Former FSB colonel Gennady Gudkov was among those to raise the alarm about the deaths.
Writing on Mozhem Obyasnit – which means We Can Explain – Gudkov claimed there were similarities in the passing of top managers and their families from senior gas companies.
He said: “Don’t let the ‘rats’ escape, they might talk.
“If we already understand that the regime is engaged in the elimination of its opponents and enemies, then why will they not deal with those who are considered traitors who have fled the system.
“Many cases of [suspicious deaths] are like settling scores.”
He was speaking after the body of Alexander Tyulakov, 61, a senior Gazprom financial and security official at deputy general director level, was discovered by his lover.
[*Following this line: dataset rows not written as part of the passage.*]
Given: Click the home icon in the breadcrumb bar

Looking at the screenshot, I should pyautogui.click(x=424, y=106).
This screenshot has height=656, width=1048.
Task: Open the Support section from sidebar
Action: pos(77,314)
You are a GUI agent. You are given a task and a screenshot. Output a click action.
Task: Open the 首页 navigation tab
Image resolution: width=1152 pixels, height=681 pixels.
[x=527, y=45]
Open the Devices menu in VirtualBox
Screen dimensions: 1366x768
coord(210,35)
He was found hanging in his £500,000 home.
Yet reports say he had been badly beaten shortly before he “took his own life,” leading to speculation he was under intense pressure.
In the same elite Leninsky gated housing development in the Leningrad region three weeks earlier, Leonid Shulman, 60, head of transport at Gazprom Invest, was found dead with multiple stab wounds in a pool of blood on his bathroom floor.
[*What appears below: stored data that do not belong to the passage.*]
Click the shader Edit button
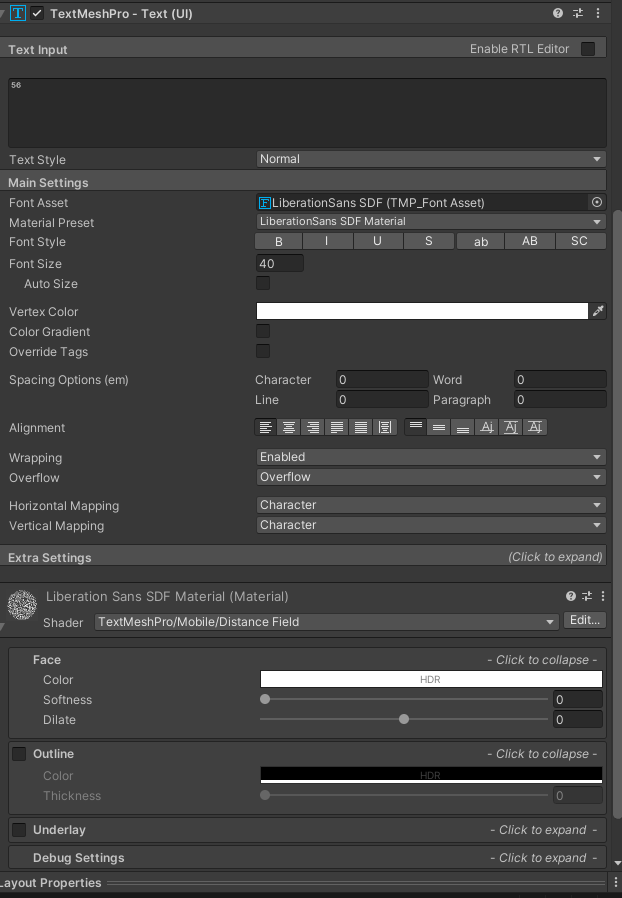(585, 620)
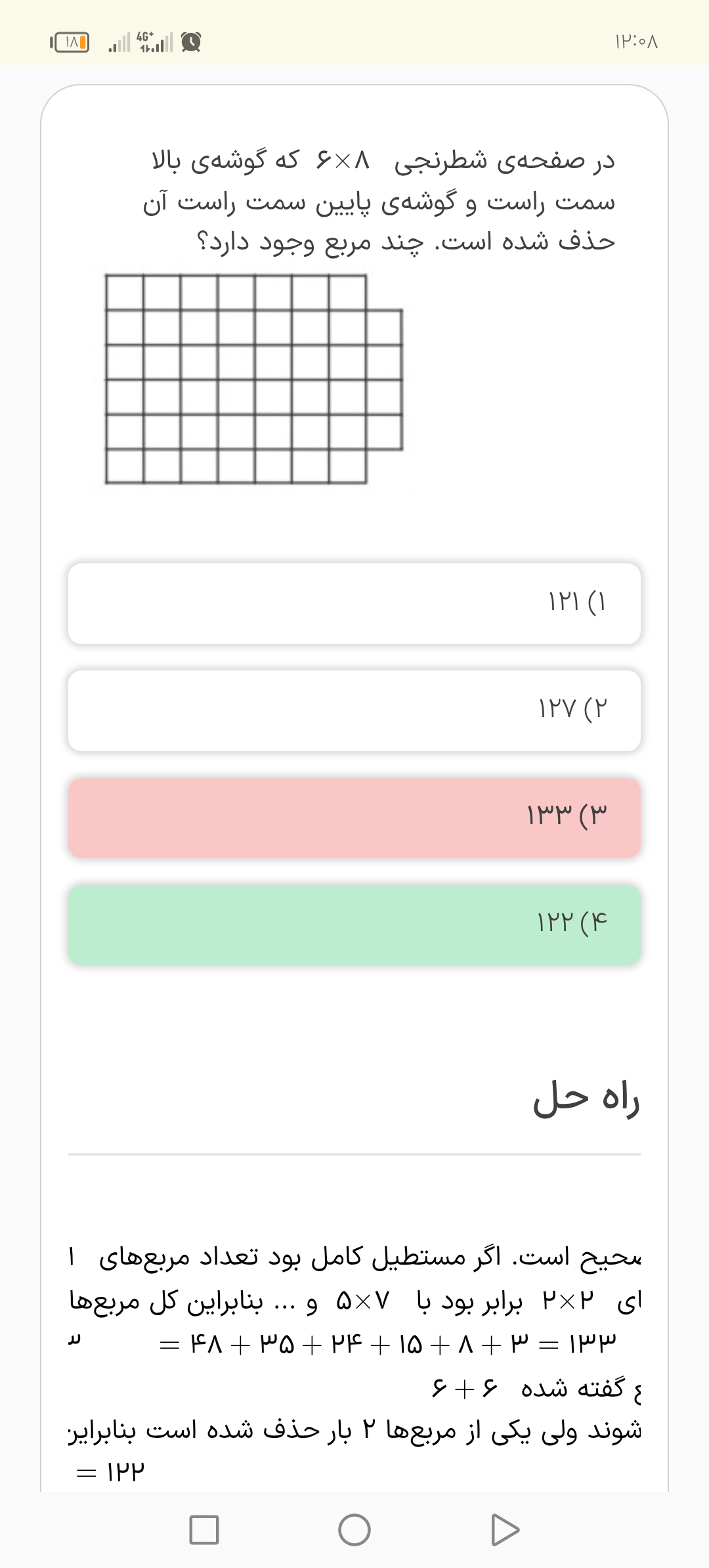Tap the ۸×۶ dimension in the question
The width and height of the screenshot is (709, 1568).
[x=343, y=160]
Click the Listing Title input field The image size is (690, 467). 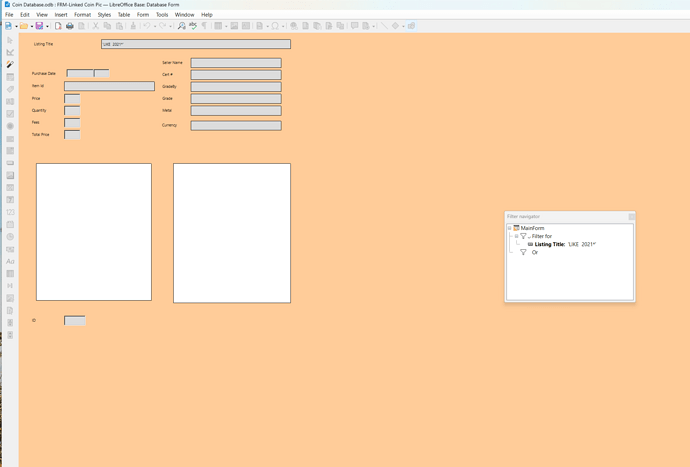195,44
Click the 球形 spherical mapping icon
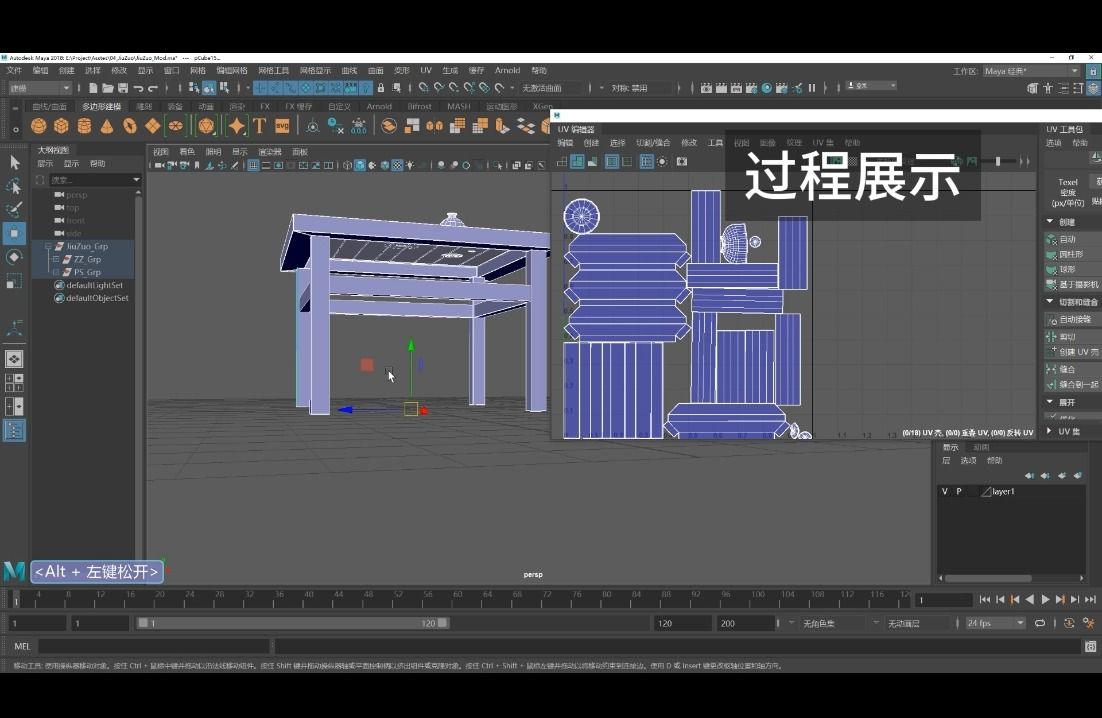Image resolution: width=1102 pixels, height=718 pixels. coord(1053,270)
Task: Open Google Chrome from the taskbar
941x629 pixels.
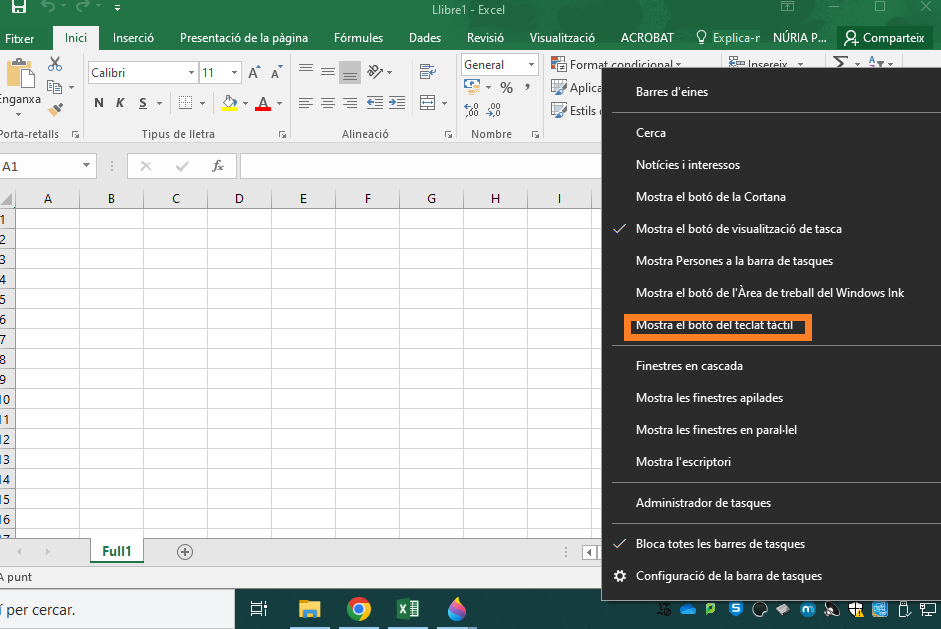Action: click(x=359, y=609)
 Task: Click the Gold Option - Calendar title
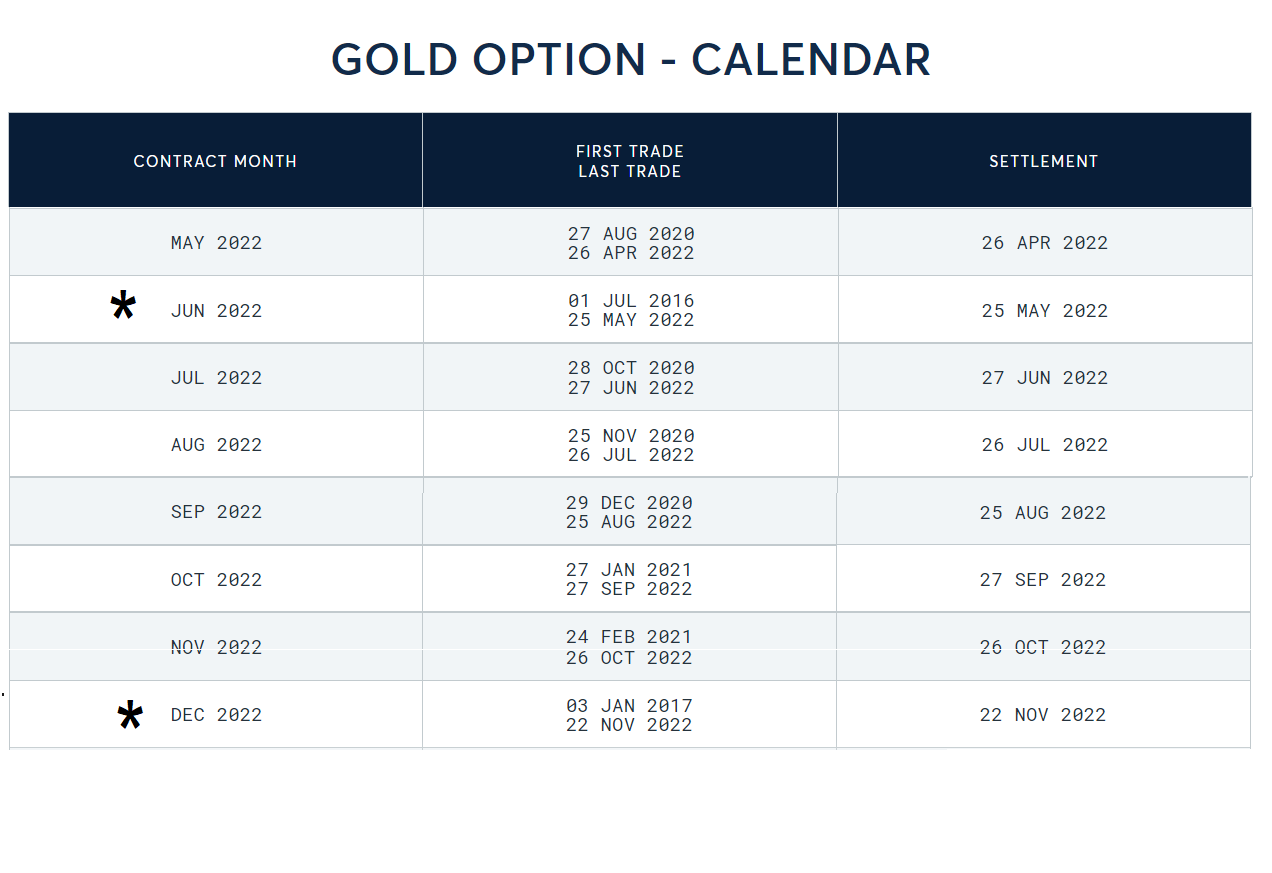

Suspicions have been raised over the deaths as they come amid a shake-up in ownership in Russian business.
The change was triggered by Western sanctions which have frozen many fortunes.
Engineer and economist Protosenya had been chief accountant of Novatek company, the largest independent producer of natural gas in Russia, between 2002 and 2014, and later vice president.
He had a fortune of $440 million, it is claimed.
Novatek is co-owned by close Putin friend Gennady Timchenko and the privileged giant had been recently excluded from the Kremlin leader’s edict to trade energy only in rubles.
The company is also closely linked to Pyotr Kolbin, a Putin childhood friend, allegedly a “shadow holder of Putin’s wealth”.
“So, under strange and similar circumstances, the families of managers of two key private companies managing the money of Putin’s entourage died,” stated Mozhem Obyasnit.